Reproduce exactly the line containing "Viewport: 491px width, 414px height." and every line after it, through the last line of the records below; add nothing.

Recorded data:
= Beginning of Section =

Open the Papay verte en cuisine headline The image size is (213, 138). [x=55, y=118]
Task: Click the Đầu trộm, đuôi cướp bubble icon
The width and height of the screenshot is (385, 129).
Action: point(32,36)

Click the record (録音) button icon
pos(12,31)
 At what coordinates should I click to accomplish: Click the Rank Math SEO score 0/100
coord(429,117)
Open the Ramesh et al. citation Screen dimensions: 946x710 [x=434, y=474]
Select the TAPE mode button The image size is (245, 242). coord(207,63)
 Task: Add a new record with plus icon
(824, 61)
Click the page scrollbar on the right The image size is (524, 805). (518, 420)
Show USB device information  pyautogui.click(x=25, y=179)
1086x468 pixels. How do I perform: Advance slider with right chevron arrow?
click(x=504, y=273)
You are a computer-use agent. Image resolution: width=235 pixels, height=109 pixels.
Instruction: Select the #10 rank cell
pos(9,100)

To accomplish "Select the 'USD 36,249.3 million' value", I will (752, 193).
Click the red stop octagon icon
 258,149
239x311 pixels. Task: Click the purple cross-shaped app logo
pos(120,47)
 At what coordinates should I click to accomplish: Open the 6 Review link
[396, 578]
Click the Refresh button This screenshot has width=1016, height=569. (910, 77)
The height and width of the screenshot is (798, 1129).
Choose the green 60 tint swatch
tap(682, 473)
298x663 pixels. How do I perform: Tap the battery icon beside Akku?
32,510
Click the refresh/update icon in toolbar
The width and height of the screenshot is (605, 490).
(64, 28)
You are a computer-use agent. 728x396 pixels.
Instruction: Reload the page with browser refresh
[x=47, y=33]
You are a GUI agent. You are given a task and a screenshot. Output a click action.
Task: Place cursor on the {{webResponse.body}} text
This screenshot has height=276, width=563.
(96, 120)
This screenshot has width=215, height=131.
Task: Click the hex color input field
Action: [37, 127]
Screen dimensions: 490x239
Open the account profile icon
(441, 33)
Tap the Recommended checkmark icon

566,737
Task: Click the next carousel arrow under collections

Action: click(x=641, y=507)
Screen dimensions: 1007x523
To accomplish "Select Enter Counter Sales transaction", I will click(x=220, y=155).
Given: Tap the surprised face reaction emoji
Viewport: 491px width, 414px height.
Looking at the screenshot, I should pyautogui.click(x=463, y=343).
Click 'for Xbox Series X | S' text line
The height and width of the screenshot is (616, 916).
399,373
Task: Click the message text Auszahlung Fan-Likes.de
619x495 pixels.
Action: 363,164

= End of Section =

SOLUTION TO THE PROBLEM:
Viewport: 491px width, 414px height.
Looking at the screenshot, I should pyautogui.click(x=463, y=343).
Click 'for Xbox Series X | S' text line
The height and width of the screenshot is (616, 916).
399,373
Task: Click the message text Auszahlung Fan-Likes.de
619x495 pixels.
Action: 363,164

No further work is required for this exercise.